TRENTO - «I dazi preoccupano le nostre aziende esportatrici. In Trentino si sente molto il rischio di un effetto negativo. Serve una presa di coscienza a livello europeo e una diplomazia che sappia parlare concretamente con gli Usa": lo sostiene il presidente della Provincia, Maurizio Fugatti, oggi, 1° aprile, alla vigilia del giorno in cui Donald Trump dovrebbe chiarire entità e modalità delle annunciate misure fiscali americane contro le esportazioni europee.

In Trentino i settori più a rischio sono l'agroalimentare e l'automotive. Gli Stati Uniti sono il secondo mercato estero pr la provincia, 12% del totale, con 620 milioni di euro di esportazioni nel 2023. 

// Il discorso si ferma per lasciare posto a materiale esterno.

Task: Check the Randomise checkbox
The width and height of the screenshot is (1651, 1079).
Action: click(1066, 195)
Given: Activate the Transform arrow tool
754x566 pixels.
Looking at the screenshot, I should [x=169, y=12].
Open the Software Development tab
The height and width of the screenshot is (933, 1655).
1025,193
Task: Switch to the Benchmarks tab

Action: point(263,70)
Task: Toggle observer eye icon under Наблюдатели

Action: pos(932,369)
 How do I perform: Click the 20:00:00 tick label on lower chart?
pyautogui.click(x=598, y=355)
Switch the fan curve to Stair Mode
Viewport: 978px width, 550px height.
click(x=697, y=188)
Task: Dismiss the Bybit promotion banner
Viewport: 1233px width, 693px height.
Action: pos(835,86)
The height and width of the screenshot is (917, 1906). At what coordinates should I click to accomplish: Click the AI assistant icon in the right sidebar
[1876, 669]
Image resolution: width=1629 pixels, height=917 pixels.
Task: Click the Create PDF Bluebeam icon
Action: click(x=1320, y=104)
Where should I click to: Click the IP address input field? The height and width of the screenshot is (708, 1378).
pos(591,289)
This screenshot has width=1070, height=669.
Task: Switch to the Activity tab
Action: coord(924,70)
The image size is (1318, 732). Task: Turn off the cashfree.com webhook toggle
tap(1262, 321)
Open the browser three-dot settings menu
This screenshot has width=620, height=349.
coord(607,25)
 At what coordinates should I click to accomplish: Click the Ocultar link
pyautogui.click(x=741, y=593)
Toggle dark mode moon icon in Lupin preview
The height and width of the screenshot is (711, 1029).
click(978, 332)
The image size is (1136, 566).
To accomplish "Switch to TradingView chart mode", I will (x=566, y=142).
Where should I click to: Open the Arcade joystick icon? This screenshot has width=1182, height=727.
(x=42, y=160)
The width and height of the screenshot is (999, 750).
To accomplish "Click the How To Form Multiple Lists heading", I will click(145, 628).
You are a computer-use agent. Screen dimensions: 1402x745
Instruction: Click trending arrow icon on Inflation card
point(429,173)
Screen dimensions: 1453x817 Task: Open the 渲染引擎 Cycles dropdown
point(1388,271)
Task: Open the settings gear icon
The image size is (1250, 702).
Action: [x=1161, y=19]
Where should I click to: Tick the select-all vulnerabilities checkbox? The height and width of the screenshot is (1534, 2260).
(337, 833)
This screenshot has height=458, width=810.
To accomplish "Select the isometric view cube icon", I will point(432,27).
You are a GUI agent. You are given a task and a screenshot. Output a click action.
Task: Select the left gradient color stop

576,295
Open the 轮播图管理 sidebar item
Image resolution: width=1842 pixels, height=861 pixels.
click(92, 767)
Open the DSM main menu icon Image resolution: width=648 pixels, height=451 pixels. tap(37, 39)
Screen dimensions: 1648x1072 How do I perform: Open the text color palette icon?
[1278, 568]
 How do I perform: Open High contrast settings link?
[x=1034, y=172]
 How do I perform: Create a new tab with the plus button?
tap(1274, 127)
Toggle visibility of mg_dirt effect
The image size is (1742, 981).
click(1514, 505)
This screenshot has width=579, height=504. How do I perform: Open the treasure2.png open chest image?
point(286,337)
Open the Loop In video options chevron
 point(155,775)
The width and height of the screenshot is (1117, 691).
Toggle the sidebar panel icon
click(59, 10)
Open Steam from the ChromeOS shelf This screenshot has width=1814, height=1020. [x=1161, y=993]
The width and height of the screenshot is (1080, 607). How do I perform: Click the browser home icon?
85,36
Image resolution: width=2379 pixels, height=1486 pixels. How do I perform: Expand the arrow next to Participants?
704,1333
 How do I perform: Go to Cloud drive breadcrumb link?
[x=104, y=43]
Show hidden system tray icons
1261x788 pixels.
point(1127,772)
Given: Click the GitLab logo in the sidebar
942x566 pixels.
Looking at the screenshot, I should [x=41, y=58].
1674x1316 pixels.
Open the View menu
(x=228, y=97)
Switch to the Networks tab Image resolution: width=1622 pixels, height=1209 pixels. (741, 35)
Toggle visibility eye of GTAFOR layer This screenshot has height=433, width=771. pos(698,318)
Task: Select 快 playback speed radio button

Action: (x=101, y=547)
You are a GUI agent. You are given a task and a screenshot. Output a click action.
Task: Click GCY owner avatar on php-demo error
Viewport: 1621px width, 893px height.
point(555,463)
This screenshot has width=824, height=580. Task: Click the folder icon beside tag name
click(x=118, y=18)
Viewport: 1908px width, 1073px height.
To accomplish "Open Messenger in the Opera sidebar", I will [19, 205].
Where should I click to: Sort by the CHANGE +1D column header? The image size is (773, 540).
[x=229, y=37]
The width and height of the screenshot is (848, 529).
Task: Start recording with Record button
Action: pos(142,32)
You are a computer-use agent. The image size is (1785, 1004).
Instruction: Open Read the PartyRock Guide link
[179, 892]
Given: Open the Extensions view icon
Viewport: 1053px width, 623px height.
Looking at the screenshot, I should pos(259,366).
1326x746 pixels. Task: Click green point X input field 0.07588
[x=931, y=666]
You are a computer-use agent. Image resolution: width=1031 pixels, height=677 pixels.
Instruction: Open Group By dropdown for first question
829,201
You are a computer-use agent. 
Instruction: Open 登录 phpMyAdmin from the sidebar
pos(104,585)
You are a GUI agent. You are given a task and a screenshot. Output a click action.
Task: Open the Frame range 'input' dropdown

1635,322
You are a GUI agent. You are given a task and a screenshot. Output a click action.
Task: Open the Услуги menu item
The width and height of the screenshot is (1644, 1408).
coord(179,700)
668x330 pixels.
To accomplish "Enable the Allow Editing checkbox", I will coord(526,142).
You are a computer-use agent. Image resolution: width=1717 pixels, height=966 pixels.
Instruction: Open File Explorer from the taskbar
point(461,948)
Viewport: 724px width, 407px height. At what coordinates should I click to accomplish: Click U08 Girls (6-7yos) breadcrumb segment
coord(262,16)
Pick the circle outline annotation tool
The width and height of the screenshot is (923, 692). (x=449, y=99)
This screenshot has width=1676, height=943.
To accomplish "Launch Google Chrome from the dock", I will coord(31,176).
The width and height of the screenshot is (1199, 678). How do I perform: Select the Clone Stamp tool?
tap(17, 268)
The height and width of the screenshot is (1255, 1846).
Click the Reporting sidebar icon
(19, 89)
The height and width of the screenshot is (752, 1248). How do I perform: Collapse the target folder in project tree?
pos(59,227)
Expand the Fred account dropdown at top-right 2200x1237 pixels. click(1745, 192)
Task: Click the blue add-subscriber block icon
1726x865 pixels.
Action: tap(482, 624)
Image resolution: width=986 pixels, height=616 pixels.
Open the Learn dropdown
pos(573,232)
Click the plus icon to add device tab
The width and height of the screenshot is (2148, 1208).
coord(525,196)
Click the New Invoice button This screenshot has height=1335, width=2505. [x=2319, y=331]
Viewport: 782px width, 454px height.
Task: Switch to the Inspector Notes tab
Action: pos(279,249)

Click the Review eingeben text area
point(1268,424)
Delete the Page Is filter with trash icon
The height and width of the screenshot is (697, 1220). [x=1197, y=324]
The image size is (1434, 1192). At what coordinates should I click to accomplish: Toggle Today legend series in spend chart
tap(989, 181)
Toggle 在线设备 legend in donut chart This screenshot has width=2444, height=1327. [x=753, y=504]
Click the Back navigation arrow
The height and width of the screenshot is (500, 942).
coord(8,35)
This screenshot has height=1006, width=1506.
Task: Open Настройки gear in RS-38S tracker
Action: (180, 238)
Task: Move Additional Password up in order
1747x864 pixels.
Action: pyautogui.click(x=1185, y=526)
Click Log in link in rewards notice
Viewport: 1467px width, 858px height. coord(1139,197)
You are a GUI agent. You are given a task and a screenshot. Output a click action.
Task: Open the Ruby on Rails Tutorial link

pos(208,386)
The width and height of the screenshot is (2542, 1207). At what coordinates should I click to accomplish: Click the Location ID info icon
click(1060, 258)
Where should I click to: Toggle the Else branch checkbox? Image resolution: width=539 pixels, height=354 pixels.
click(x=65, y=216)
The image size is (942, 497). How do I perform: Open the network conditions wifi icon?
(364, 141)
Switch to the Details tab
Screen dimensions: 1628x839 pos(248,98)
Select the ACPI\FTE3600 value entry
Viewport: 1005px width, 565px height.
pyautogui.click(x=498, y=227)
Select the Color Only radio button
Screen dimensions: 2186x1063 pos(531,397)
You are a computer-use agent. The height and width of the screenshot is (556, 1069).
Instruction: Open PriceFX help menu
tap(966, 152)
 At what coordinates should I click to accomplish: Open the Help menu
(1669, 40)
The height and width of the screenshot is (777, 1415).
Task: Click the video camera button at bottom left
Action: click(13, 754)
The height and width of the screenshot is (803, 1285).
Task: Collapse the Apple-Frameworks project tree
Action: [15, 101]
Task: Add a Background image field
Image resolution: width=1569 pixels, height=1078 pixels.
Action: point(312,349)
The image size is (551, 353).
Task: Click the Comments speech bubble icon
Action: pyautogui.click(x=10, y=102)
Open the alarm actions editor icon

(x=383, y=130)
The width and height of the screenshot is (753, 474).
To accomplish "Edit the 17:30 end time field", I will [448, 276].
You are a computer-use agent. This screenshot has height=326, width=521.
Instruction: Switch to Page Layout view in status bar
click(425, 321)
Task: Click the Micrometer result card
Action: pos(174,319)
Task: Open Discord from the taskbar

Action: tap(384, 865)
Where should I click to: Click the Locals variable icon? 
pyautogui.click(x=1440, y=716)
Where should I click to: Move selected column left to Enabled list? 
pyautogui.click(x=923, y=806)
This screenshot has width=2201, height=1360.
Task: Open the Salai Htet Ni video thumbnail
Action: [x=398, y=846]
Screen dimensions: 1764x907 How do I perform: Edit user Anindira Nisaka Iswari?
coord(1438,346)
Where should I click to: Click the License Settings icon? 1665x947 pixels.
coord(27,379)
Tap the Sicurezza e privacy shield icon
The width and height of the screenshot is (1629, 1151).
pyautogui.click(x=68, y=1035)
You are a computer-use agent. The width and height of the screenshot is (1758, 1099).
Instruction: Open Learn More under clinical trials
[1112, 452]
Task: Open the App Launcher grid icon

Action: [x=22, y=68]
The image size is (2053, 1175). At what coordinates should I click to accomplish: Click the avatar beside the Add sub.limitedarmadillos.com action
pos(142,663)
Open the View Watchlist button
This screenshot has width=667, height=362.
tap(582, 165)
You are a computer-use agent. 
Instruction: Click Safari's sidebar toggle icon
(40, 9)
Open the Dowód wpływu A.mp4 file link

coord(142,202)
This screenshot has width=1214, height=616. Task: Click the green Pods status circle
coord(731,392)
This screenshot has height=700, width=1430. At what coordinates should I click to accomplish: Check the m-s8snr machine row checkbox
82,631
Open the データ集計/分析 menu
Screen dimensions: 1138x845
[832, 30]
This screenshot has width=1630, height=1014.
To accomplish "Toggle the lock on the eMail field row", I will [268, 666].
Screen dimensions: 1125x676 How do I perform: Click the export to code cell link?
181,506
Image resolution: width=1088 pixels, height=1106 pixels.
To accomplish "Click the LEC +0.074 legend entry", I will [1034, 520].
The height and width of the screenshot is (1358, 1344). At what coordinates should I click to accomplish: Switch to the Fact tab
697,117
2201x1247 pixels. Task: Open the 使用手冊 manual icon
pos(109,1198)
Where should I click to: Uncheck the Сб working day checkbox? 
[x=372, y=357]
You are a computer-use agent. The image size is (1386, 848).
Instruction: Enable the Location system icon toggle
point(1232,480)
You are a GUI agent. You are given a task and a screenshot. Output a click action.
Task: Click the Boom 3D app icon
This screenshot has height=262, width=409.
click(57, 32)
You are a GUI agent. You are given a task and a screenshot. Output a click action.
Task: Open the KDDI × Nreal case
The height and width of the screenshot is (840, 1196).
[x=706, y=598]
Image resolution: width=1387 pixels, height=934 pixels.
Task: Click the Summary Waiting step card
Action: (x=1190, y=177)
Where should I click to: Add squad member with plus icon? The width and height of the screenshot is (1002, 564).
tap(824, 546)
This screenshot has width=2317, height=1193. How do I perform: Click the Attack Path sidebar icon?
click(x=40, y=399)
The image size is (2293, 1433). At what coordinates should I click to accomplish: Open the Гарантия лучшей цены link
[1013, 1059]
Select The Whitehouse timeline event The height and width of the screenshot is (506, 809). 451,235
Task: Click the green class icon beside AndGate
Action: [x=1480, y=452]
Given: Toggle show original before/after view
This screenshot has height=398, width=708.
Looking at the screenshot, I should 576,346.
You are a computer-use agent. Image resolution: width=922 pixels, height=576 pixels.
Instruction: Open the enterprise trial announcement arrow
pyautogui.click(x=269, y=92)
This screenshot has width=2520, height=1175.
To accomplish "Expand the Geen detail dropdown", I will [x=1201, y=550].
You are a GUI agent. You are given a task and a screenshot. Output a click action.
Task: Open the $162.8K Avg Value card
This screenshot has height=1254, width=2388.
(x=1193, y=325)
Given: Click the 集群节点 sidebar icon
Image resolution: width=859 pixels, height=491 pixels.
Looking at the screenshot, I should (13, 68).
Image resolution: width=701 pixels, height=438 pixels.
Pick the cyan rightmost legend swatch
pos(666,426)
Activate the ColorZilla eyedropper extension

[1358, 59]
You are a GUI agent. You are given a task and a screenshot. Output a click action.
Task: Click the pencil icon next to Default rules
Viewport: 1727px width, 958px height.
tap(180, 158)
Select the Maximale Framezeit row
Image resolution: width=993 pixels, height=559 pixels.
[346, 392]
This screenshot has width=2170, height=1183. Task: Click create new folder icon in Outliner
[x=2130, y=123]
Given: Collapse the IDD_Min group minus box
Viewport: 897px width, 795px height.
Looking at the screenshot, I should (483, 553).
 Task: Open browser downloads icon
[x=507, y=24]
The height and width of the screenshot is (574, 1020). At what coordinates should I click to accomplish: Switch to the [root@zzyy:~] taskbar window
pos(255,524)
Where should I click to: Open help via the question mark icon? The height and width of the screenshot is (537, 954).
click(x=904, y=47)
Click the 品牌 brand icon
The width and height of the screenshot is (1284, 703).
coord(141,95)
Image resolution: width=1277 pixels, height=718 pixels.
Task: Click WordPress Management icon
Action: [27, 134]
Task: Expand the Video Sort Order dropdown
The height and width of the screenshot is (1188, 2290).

«La volontà europea deve essere però chiara e fatta con convinzione. Altrimenti si rischiano i rapporti bilaterali che però bene non farebbero ad una politica comune europea», aggiunge Fugatti.

In questi giorni a lanciare ripetutamente l'allarme sui rischi derivanti dai dazi voluti dall'amministrazione Trump è stato anche il presidente del Veneto, Luca Zaia.
«I dazi americani - ha detto fra l'altro - non sono solo un ostacolo economico, sono un errore strategico. Italia e Stati Uniti non sono concorrenti, ma alleati. E tra amici non si alzano barriere, si costruiscono ponti.

È una scelta - ha aggiunto - che rischia di colpire duramente il cuore produttivo del Veneto, dall'agroalimentare d'eccellenza al comparto metalmeccanico, fino all'automotive e alla tecnologia avanzata. Non è solo una questione di vino o formaggi: è in gioco un sistema di filiere complesse, interconnesse, che uniscono le nostre economie su entrambi i lati dell'Atlantico. 

Dazi del genere penalizzano imprese venete ma anche milioni di consumatori e lavoratori americani. Chi pensa di vincere, in questa guerra commerciale?», ha concluso Zaia.

Per il solo Prosecco il mercato Usa corrisponde a oltre 150 milioni di bottiglie, pari a circa il 25% dell'export totale, per un fatturato di oltre 700 milioni di euro.